The Slovenian Minister of Foreign Affairs Karl Erjavec, who had just returned from the annual session of the General Assembly of the United Nations Organisation (UN) in New York, was asked by TV Dnevnik’s host Mojca Širok why he was seen as an “undiplomatic ruffian” in Croatia. Erjavec believes that the opposite side has no good arguments and that the debate is moving to a personal level.
An excerpt from the interview given below:
Three months have passed since the verdict of the Court of Arbitration and three months are left to implement it. What will happen if Croatia remains opposed to it? Can Slovenia do anything on its own during implementation, aren’t both sides needed to draw a border?
We need both sides to complete the process of implementing the arbitral verdict. But Slovenia can implement some things on its own, since it can pass all required acts in accordance with the verdict. It has been told three times already by the Croatian prime minister that he does not intend to implement it. He said that for the first time when he came to Ljubljana, for the second time in Savudrija and thirdly to the worldwide community at the general assembly of the UN. I think we simply need to keep putting pressure on Croatia with the help of the European Commission (EC). Slovenia also has its own instruments, such as membership in the OECD. Croatia has not met also criteria for entry since it fails to respect international law and international verdicts.
You said the next steps would be talks at the level of the European Commission. In what way can Brussels even get involved in the dispute?
The arbitral agreement has signed under the supervision of the European Union and the vice-president of the European Commission has offered to help if there would be no agreement on how the implement the arbitral verdict. I think the next step will be informing them what happened. I’ve also told the diplomatic network to visit of ministries of foreign affairs and explain what is the reason that our prime minister changed his mind about the visit in Zagreb. Namely, Croats want to spread rumour that Slovenia is not in favour of dialogue.

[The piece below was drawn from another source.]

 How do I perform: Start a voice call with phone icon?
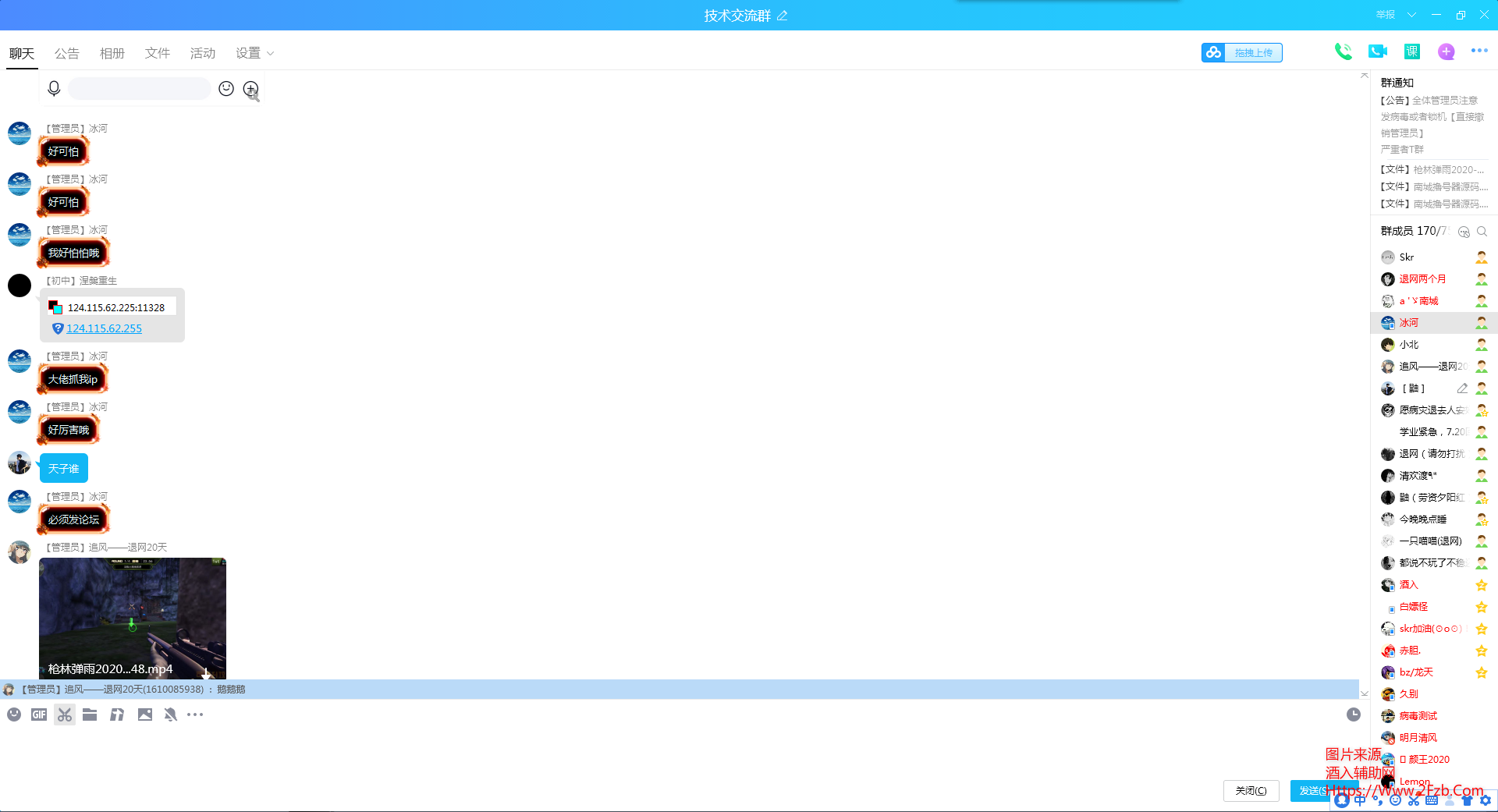1343,51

What can the European Commission do?
EC has a number of instruments, we know it does it vis a vis Poland due to their law reform. It can freeze European funds, but I think a quite strict call to Zagreb would suffice.

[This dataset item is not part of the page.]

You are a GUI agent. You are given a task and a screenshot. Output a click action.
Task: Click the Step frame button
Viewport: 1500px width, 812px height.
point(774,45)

You’ve been called an undiplomatic ruffian in Croatia, but now it seems that both sides are equally hot-blooded in term of verbal duels. Can this be stopped?
When someone has no real arguments left, discussion always get down to a personal level. Which is why I’m not surprised I was labelled as aggressive and refusing dialogue. I believe every Slovenian now knows that a dialogue with Croatia is not possible, considering what happened recently at the UN’s general assembly.